But the longtime volunteer firefighter did it anyway - and now a judge has ruled that he died in the line of duty and that his relatives are eligible for a $250,000 death benefit for public safety officers killed on the job.

In a ruling Wednesday, Federal Court of Claims Judge Marian Blank Horn called the Justice Department's decision to deny the family a benefit payment "arbitrary."

The Justice Department said that Winuk didn't qualify because he had let his full-duty status in the Jericho Volunteer Fire Department on Long Island lapse in 1998. The benefit, the department said, was intended for active duty personnel only.

The 40-year-old lawyer perished in the twin towers' collapse after rushing to ground zero from his downtown office to aid victims of the terror attacks.

Horn wrote that Winuk's duty status on Sept. 11 should have been clear: He had decades of experience as a firefighter, and he was wearing surgical gloves and a stethoscope when he died.

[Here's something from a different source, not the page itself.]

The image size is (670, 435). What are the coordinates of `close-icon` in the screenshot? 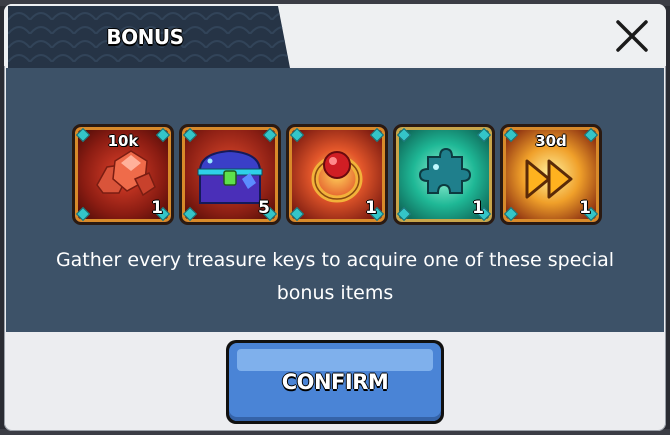 It's located at (632, 36).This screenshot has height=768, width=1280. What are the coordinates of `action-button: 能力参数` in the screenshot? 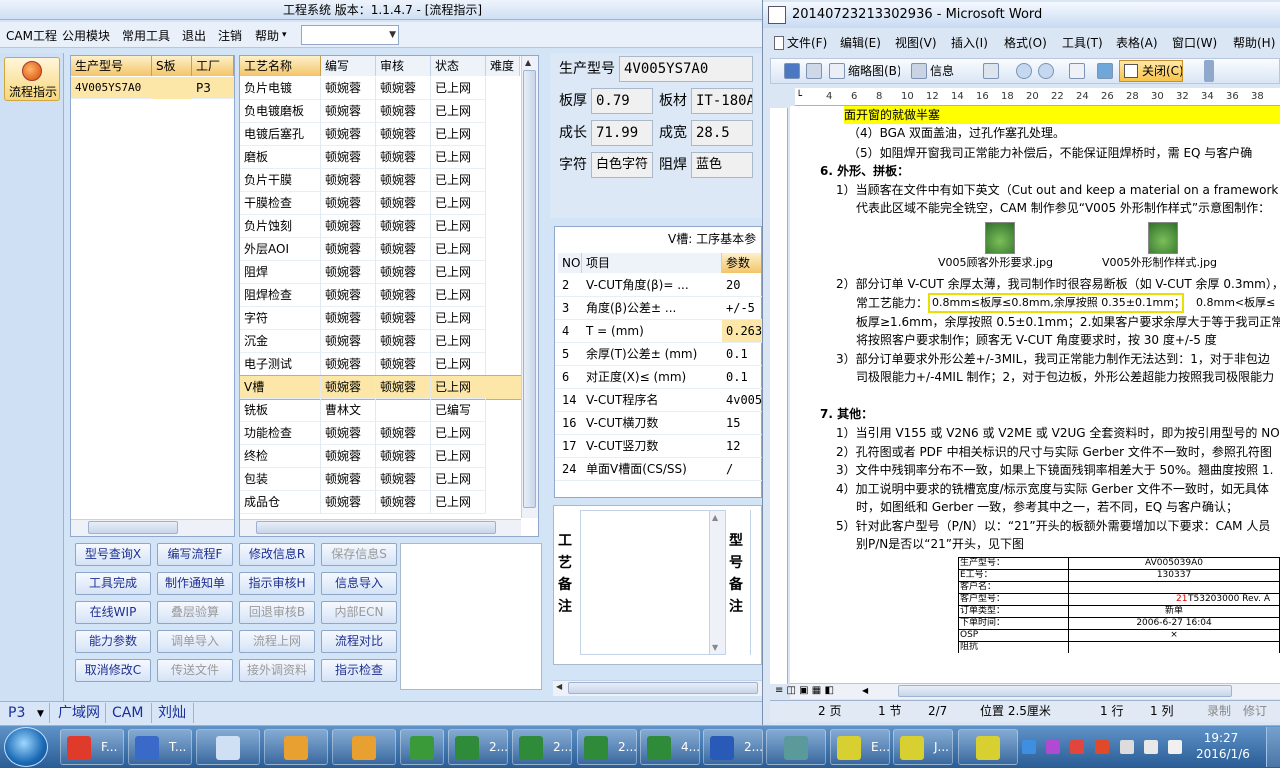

Jericho's fire chief certified after Winuk's death that he was representing the department.

"That should have been the end of it," Horn wrote.

To clarify the point further, state lawmakers passed a statute declaring that Winuk died in the line of duty, and New York City's former fire commissioner wrote a letter to the Justice Department calling Winuk "a true fireman" whose help was needed.

Winuk's brother, Jay, said the family was hopeful there would be no appeal. He said the case was about more than $250,000.

"What matters is that, for the first time, we are able to say that the United States of America recognizes Glenn Winuk's line of duty status," Jay Winuk said Friday. "That means a great deal to our family, when you consider what happened here."

Justice department officials did not immediately return calls seeking comment.

Like other families who lost relatives at the World Trade Center, Glenn Winuk's parents received a sizable payment from the federal Victims' Compensation Fund. The dispute involved a separate benefit under a law that provides a one-time payment to the families of slain police, firefighters and government rescue workers.